Assurance emprunteur, Clause Séquestre, ARRÊT MUSEL

Fonctionnement

Lorsqu’une entreprise contracte un prêt auprès d’une banque, cette dernière impose en général la souscription simultanée d’une ADI (assurance décès invalidité) sur la tête du dirigeant. La banque est bénéficiaire de cette assurance décès invalidité.

En cas de décès ou d’invalidité, la compagnie d’assurance verse à la banque le capital restant dû. Ceci a pour effet de solder la dette de la société.

L’extinction de la dette constitue, sur le plan fiscal, un revenu exceptionnel. Ce revenu est taxé à l’IS (impôt sur les sociétés) et est amputé de 33,33 %. Par ailleurs, en cas de décès, l’actif successoral du chef d’entreprise est mécaniquement rehaussé d’autant. Donc, les droits de succession augmentent significativement en fonction du montant de l’emprunt.

MUSEL SCHEMA

 

Exemple

Imaginons une machine de production de 2 M €. En cas de décès du dirigeant de l’entreprise, l’actif successoral est accru de 2 M €. Dans le cas d’un enfant unique, cela peut porter les droits à 900 000 € supplémentaires (tranche marginale de 45 %).

Conseil

Dès lors, vous demandez à la banque prêteuse de mettre en place une clause séquestre (selon l’arrêt Musel) au profit d’un tiers séquestre lors de la souscription du prêt. Dans ce cas, la société contracte un prêt auprès de la banque. L’assurance emprunteur est souscrite sur votre tête, en tant que chef d’entreprise ou associé dirigeant. Mais, le bénéficiaire n’est pas la banque. Vous désignez comme bénéficiaire un Tiers séquestre : le notaire. En cas de sinistre et d’indemnisation de l’assureur, ce dernier a pour rôle de conserver les fonds jusqu’au remboursement total du prêt. Dans la mesure où l’entreprise poursuit son activité et fait face aux remboursements, le notaire conserve les fonds.
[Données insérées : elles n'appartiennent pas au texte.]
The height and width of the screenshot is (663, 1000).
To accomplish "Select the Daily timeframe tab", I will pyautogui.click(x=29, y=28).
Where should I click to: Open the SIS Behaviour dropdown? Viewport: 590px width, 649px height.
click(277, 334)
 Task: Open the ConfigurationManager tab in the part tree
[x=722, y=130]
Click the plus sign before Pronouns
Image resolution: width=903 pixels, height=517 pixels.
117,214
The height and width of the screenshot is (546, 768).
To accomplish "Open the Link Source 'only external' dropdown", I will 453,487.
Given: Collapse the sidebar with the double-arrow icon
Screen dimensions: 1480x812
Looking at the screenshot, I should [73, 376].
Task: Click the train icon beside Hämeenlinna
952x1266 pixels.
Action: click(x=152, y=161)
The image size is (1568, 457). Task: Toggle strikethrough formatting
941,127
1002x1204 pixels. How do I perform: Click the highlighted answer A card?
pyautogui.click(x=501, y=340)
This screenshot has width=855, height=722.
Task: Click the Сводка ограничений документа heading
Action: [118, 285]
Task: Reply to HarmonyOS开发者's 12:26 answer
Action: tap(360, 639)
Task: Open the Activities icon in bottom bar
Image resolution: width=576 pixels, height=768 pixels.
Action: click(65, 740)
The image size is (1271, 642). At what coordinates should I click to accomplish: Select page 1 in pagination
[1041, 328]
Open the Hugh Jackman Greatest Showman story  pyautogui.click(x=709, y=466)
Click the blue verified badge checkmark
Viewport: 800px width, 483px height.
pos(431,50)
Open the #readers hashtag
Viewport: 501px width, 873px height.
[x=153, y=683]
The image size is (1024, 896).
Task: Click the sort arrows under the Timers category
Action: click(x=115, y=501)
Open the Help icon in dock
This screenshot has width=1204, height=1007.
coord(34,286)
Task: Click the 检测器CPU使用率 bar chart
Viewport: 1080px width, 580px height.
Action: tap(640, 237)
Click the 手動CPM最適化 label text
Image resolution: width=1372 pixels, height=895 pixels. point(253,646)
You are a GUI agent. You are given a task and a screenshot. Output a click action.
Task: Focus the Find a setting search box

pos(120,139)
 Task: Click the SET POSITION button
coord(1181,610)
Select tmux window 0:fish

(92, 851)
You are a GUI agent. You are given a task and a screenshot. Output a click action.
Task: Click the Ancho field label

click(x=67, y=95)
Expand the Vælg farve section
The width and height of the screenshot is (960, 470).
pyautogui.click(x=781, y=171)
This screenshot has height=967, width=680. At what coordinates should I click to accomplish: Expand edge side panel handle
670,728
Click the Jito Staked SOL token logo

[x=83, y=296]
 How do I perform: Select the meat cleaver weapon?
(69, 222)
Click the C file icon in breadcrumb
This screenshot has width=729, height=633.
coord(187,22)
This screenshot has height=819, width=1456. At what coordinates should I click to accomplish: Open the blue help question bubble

C’est seulement en cas d’incident de remboursement que la banque pourra actionner la clause et se servira sur les fonds détenus par le Tiers Séquestre.

Ainsi, grâce à la clause séquestre, en cas de sinistre, il n’y a pas d’augmentation de l’impôt sur les sociétés. En effet, il n’est pas constaté de revenu exceptionnel. Par ailleurs, il n’y a pas d’augmentation des droits de succession puisque la dette reste inscrite au passif de la société. Dès lors, la valeur nette transmise de l’entreprise se voit minorée de la valeur de la dette. En conséquence, les droits de succession diminuent.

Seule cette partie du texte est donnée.